Records from a dataset:
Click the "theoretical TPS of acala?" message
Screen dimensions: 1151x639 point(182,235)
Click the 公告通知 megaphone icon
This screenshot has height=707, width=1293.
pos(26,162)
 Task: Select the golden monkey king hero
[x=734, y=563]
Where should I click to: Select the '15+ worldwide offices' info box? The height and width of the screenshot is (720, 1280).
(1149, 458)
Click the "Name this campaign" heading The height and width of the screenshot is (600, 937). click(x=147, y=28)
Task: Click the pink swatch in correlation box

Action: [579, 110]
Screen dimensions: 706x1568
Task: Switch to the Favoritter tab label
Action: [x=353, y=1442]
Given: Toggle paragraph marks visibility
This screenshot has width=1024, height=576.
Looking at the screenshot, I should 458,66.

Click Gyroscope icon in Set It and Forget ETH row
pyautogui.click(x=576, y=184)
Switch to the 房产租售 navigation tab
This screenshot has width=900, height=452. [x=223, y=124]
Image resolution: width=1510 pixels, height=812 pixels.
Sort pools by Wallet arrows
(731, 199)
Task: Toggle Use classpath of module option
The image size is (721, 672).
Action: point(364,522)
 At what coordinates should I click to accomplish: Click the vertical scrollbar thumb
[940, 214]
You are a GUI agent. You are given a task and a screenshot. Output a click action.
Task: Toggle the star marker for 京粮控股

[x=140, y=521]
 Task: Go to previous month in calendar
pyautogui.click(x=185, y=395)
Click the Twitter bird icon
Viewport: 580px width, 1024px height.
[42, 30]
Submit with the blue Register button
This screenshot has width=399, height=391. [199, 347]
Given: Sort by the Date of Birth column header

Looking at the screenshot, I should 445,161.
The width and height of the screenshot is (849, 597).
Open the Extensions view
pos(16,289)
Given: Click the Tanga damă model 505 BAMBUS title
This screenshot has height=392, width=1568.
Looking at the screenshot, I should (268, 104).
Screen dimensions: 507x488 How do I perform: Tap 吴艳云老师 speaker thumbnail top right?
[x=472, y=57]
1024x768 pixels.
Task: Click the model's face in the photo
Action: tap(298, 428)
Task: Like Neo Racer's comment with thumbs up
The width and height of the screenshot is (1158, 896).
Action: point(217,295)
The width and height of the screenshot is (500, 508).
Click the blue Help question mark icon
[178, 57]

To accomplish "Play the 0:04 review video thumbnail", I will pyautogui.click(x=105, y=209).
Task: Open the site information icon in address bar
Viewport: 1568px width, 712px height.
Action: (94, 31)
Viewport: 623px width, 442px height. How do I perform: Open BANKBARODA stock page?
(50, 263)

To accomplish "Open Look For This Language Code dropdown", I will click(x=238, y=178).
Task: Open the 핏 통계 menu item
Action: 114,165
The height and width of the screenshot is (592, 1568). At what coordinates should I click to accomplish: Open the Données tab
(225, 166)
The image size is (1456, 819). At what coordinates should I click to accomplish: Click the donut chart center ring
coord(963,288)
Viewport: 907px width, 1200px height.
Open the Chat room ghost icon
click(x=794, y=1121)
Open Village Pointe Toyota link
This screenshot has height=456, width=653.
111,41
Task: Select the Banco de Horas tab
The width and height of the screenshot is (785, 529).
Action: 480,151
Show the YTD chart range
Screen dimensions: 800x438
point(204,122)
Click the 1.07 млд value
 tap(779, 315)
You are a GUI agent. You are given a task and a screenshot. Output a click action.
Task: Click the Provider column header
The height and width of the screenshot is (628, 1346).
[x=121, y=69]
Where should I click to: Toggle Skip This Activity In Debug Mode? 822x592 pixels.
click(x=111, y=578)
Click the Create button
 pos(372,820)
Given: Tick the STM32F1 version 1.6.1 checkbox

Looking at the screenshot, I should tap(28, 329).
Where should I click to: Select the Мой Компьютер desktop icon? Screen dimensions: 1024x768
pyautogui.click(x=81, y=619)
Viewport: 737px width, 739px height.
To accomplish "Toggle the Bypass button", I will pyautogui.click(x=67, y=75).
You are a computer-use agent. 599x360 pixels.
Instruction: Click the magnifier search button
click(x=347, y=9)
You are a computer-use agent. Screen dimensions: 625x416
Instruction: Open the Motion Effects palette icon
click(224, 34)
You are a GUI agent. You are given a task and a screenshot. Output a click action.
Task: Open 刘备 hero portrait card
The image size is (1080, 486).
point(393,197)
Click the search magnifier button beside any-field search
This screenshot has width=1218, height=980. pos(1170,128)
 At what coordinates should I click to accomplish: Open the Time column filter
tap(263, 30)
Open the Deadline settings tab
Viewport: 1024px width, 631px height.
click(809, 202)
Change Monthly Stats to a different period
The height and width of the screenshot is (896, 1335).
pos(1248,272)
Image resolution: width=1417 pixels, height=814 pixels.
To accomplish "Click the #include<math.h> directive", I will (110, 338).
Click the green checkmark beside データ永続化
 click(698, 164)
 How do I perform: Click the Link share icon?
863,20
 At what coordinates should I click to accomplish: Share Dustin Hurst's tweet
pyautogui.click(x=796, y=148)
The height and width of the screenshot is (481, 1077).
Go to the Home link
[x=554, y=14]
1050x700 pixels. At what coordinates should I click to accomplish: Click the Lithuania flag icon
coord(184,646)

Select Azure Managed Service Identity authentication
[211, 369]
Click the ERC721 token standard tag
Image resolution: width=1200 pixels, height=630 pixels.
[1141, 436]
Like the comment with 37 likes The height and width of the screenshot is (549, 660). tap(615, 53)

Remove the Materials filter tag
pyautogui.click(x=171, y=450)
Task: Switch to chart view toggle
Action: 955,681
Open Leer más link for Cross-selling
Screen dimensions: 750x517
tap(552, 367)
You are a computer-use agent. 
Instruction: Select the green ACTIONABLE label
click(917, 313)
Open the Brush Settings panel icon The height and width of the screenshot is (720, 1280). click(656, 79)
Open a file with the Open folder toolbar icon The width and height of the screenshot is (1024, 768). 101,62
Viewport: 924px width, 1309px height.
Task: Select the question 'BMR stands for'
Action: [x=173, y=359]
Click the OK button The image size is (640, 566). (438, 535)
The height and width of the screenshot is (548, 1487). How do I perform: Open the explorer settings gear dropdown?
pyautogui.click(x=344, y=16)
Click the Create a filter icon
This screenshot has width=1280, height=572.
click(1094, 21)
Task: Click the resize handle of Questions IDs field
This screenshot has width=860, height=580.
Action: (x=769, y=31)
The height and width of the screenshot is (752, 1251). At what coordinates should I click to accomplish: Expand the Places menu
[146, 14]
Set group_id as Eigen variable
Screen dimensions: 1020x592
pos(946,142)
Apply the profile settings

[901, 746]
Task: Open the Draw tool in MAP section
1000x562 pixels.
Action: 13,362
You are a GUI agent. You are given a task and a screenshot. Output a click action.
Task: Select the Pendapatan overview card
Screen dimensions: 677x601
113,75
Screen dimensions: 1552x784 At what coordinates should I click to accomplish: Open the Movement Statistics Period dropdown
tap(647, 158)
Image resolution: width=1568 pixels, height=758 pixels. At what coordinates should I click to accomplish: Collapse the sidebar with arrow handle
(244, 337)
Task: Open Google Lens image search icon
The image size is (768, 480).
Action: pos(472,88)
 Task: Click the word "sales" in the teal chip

Directions: From the records above, reproduce exactly the lines from the one with "Task: Toggle the star marker for 京粮控股" to the one with "Given: Click the", both included, and no others.

Solution to this problem:
Task: Toggle the star marker for 京粮控股

[x=140, y=521]
 Task: Go to previous month in calendar
pyautogui.click(x=185, y=395)
Click the Twitter bird icon
Viewport: 580px width, 1024px height.
[42, 30]
Submit with the blue Register button
This screenshot has width=399, height=391. [199, 347]
Given: Sort by the Date of Birth column header

Looking at the screenshot, I should 445,161.
The width and height of the screenshot is (849, 597).
Open the Extensions view
pos(16,289)
Given: Click the Tanga damă model 505 BAMBUS title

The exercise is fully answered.